** start Text segment **

Recently I have been working on the problem of how to construct large portfolios of cointegrated securities. My focus has been on ETFs rather that stocks, although in principle the methodology applies equally well to either, of course.

My preference for ETFs is due primarily to the fact that it is easier to achieve a wide diversification in the portfolio with a more limited number of securities: trading just a handful of ETFs one can easily gain exposure, not only to the US equity market, but also international equity markets, currencies, real estate, metals and commodities. Survivorship bias, shorting restrictions and security-specific risk are also less of an issue with ETFs than with stocks (although these problems are not too difficult to handle).

On the downside, with few exceptions ETFs tend to have much shorter histories than equities or commodities. One also has to pay close attention to the issue of liquidity. That said, I managed to assemble a universe of 85 ETF products with histories from 2006 that have sufficient liquidity collectively to easily absorb an investment of several hundreds of millions of dollars, at minimum.

The basic methodology for constructing a long/short portfolio using cointegration is covered in an earlier post. But problems arise when trying to extend the universe of underlying securities. There are two challenges that need to be overcome.

** end Text segment **
** start Data provided **

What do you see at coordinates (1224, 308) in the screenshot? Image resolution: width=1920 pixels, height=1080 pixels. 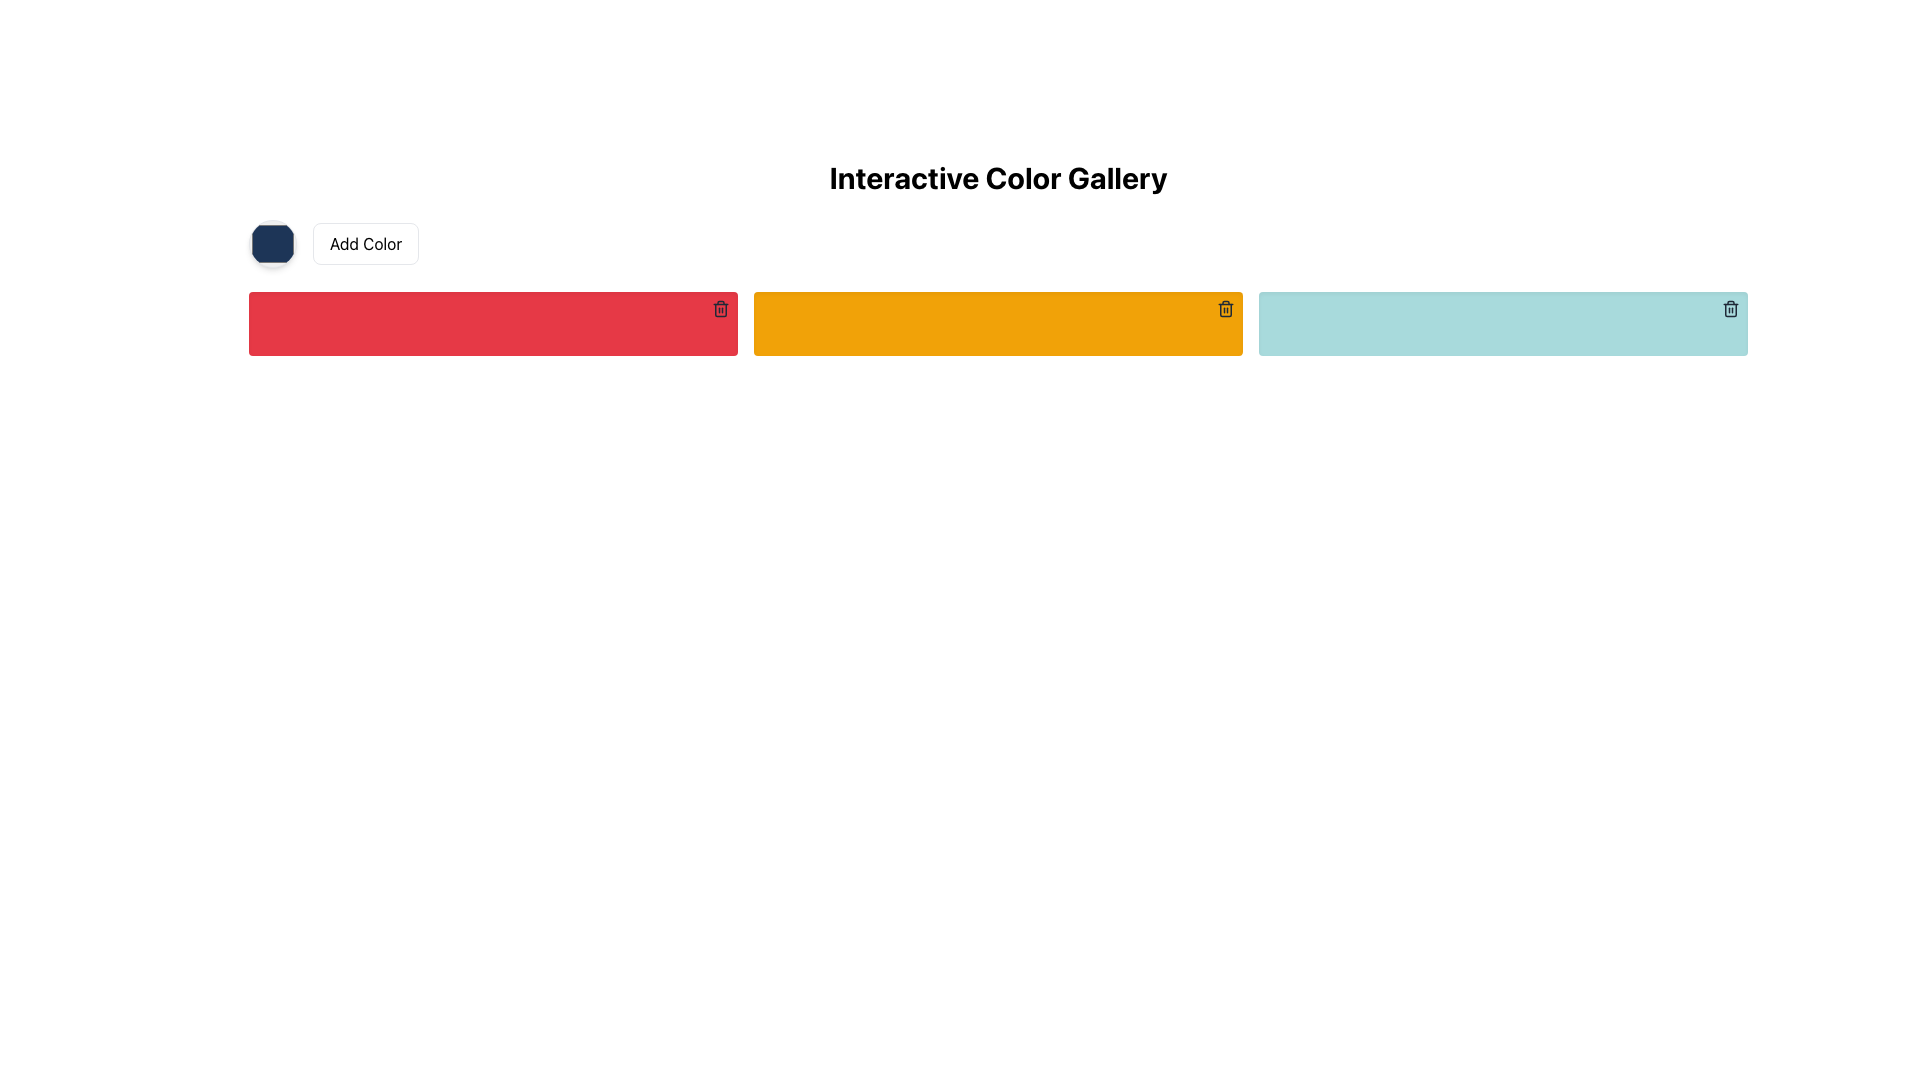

** end Data provided **

* [Task details] Reproduce the passage of the cointegrated ETF portfolios text starting with "Recently I have" and going on through "either, of course.", word for word.

* [Response to the exercise]
Recently I have been working on the problem of how to construct large portfolios of cointegrated securities. My focus has been on ETFs rather that stocks, although in principle the methodology applies equally well to either, of course.